**Aufgabenstellung:**
Beantworten Sie anhand des Protokollauszugs aus dem Landtag die folgenden Fragen:
(a) Welche Drucksachennummer trägt der Antrag „Volksbegehren gegen Nachtflug umsetzen“?
(b) Welcher Abgeordnete spricht zu Tagesordnungspunkt 5 für die Gruppe BVB/FREIE WÄHLER?
(c) An welchem Datum hat Ministerpräsident Platzeck laut dem Redner das angeführte Zitat gesagt?

**Textauszug:**
Ich schließe Tagesordnungspunkt 4.

Bevor ich den nächsten Tagesordnungspunkt eröffne, begrüße ich herzlich zahlreiche Einzelbesucher auf unserer Besuchertribüne, die sich zum nachfolgenden Tagesordnungspunkt bei uns eingefunden haben. Herzlich willkommen im brandenburgischen Landtag!

(Allgemeiner Beifall)

Ich eröffne Tagesordnungspunkt 5:

Ja zum Volksbegehren zum Nachtflugverbot am BER

Antrag der Abgeordneten Christoph Schulze, Iris Schülzke und Péter Vida BVB/FREIE WÄHLER Gruppe

Drucksache 6/1125 (2. Neudruck)

in Verbindung damit:

Volksbegehren gegen Nachtflug umsetzen

Antrag der Abgeordneten Christoph Schulze, Iris Schülzke und Péter Vida BVB/FREIE WÄHLER Gruppe

Drucksache 6/1165 (2. Neudruck)

Zu uns spricht nun der Abgeordnete Schulze für die Gruppe BVB/FREIE WÄHLER.

Frau Präsidentin! Sehr verehrte Kolleginnen und Kollegen! Ich sehe bei einigen schon wieder die leicht angenervten Gesichter und freue mich. Lassen Sie mich meinen Redebeitrag mit einem Zitat einleiten. Sie können dann kurz raten, von wem dieses Zitat stammt: Jeder Ministerpräsident des Landes Branden

burg hat den Auftrag des Landtages für Nachtflugverbot und Lärmschutz durchzusetzen.

Kleine Ratepause. - Gut, Sie kommen nicht drauf. Das hat Ministerpräsident Platzeck am 27. Februar 2013 gesagt.

**Bereitgestelltes Material:**
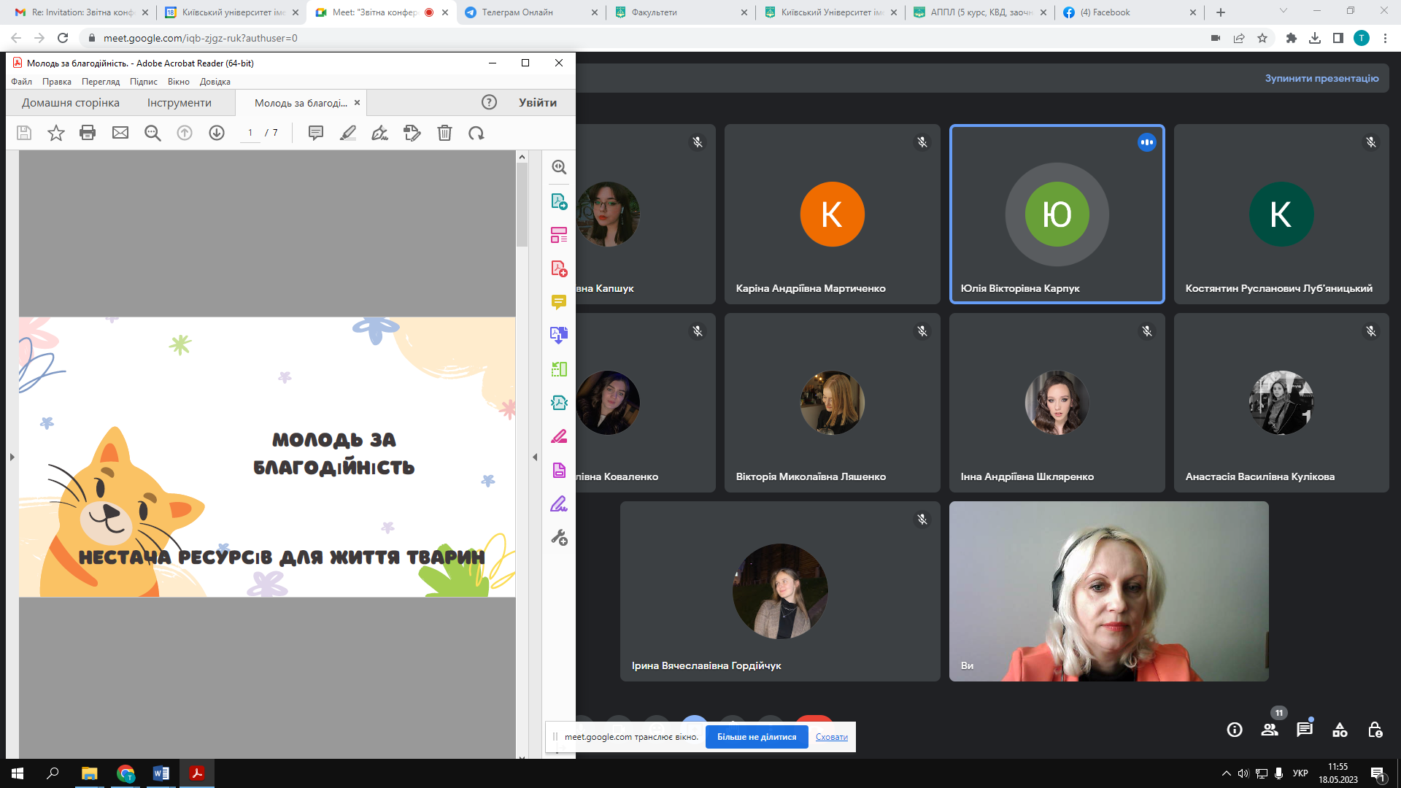Screen dimensions: 1401x788
Task: Select the Highlight text pen tool
Action: click(x=348, y=133)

**Lösung:**
(a) Drucksache 6/1165 (2. Neudruck)
(b) Der Abgeordnete Schulze
(c) Am 27. Februar 2013